エンジンが回るためには前述したようにスターターを回す必要がある。そのスターターが回るには人の手でイグニッションキーを回す必要がある。
イグニッションキーをオンの状態から更に回すと、イグニッションキーシリンダーの中にあるクランキングスイッチがオンとなる。それによってバッテリーとスターターを繋げるためのリレーがオンとなり、バッテリーの電圧がスターターに供給されることになる。
ようするにこのリレーを動かすためのクランキングスイッチのオンとオフを自動でできるようにすればいいわけだ。
更にこのオンとオフの時間を任意に設定・変更できる尚の事良い。そこで俺はスイッチのオンとオフをさせるためにタイマーを使うことにした。
エン制部実験グループの実験場には様々な電子部品やハーネス等が容易されており、社員はこれをテストのために自由に使うことができるようになっている。俺はその中からポメヨン社製のソリッドステート・タイマーを使うことにした。
このポメヨン社製のタイマーは非常によくできていて、スイッチのオンの時間とオフの時間をそれぞれ個別に変更することができるようになっている。大学の研究室でも使ったことがあるので今回も使うことにした。
通常、エンジンの始動にかかる時間はドライバーがキーを回してから1秒以内に完了する。バッテリーの充電が不十分であがりかけている場合は、2〜3秒くらいかかることもある。そこで俺はタイマーがクランキングスイッチをオンにする時間を1.5秒とした。このオン時間をあまりに長くすると、エンジンがかかっているのにも関わらずスターターを回し続けることになり、スターターにもエンジンにも余計な負荷がかかってしまう。
本当であれば、人の手の操作のようにエンジンがかかったと判断したら、キーを回す手を離す (クランキングスイッチをオフにする)ということを機械的にできるようにしたいところだが、今回はそこまでの装置を作る時間がない。これはそのうち改良することにしようと思う。
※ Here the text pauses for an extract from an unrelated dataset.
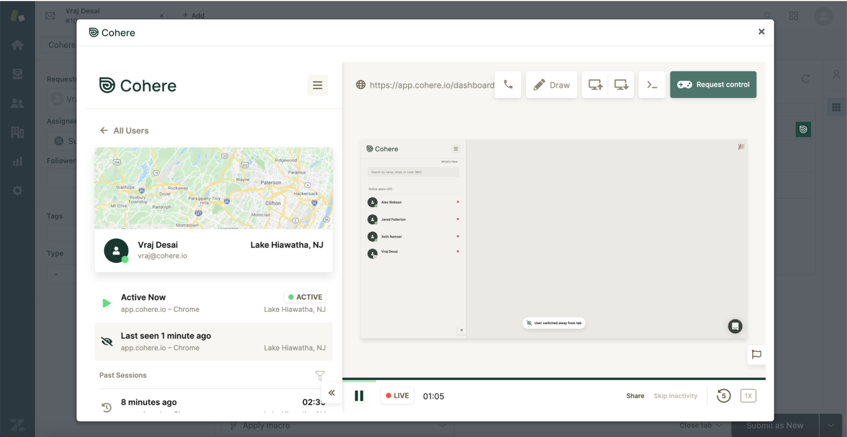Pause the live session playback
Screen dimensions: 847x437
tap(359, 395)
そして人の操作と同じように、イグニッションスイッチオン→クランキングスイッチオン→クランキングスイッチオフ→イグニッションスイッチオフという一連の流れを実現するために、ポメヨン社製のタイマーを2つ使うことにした。
まず1つ目のタイマーでイグニッションスイッチのオンとオフを設定することにする。オンの時間は2分間でオフの時間は10秒間だ。
次に1つ目のタイマーがオンすることに連動して2つ目のタイマーにも電源が入るようにする。2つ目のタイマーはクランキングスイッチのオンとオフを設定する。2つ目のタイマーはオフから始まるように設定し、オフ時間は1秒間、オン時間 (クランキング時間)を1.5秒間とした。
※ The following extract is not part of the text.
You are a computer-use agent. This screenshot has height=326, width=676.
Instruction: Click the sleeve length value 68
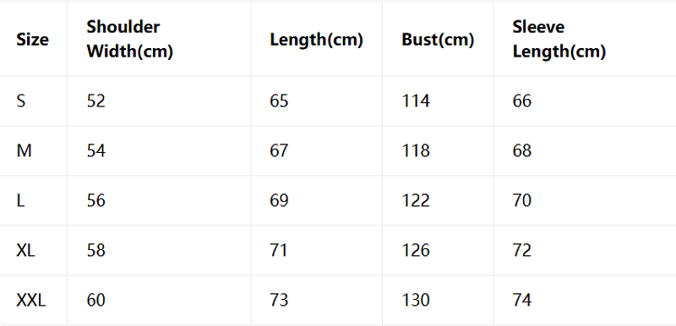pos(521,151)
また、このままだと2つ目のタイマーは1秒のオフと1.5秒のオンを連続で繰り返すようになってしまうため、一回の電源投入時にはオフとオンを1回しか実行しないようにも設定した。こういう細かい設定ができるのもポメヨン社製のタイマーの素晴らしいところだ。
俺はこれらのタイマースイッチを”QQ”の実験車両に持っていき、早速取り付けることにした。
キーシリンダーの中のどこの配線がイグニッションスイッチで、クランキングスイッチであるからは、自動車の整備解説書を見れば知ることができる。
エン制部実験グループには豊光自動車だけでなく、国内外で販売されている全ての市販車の整備解説書が完備されている。これは自社製品のテストで使うためだけではなく、時には他社製品の調査「ベンチマーク」をするためでもあるからだ。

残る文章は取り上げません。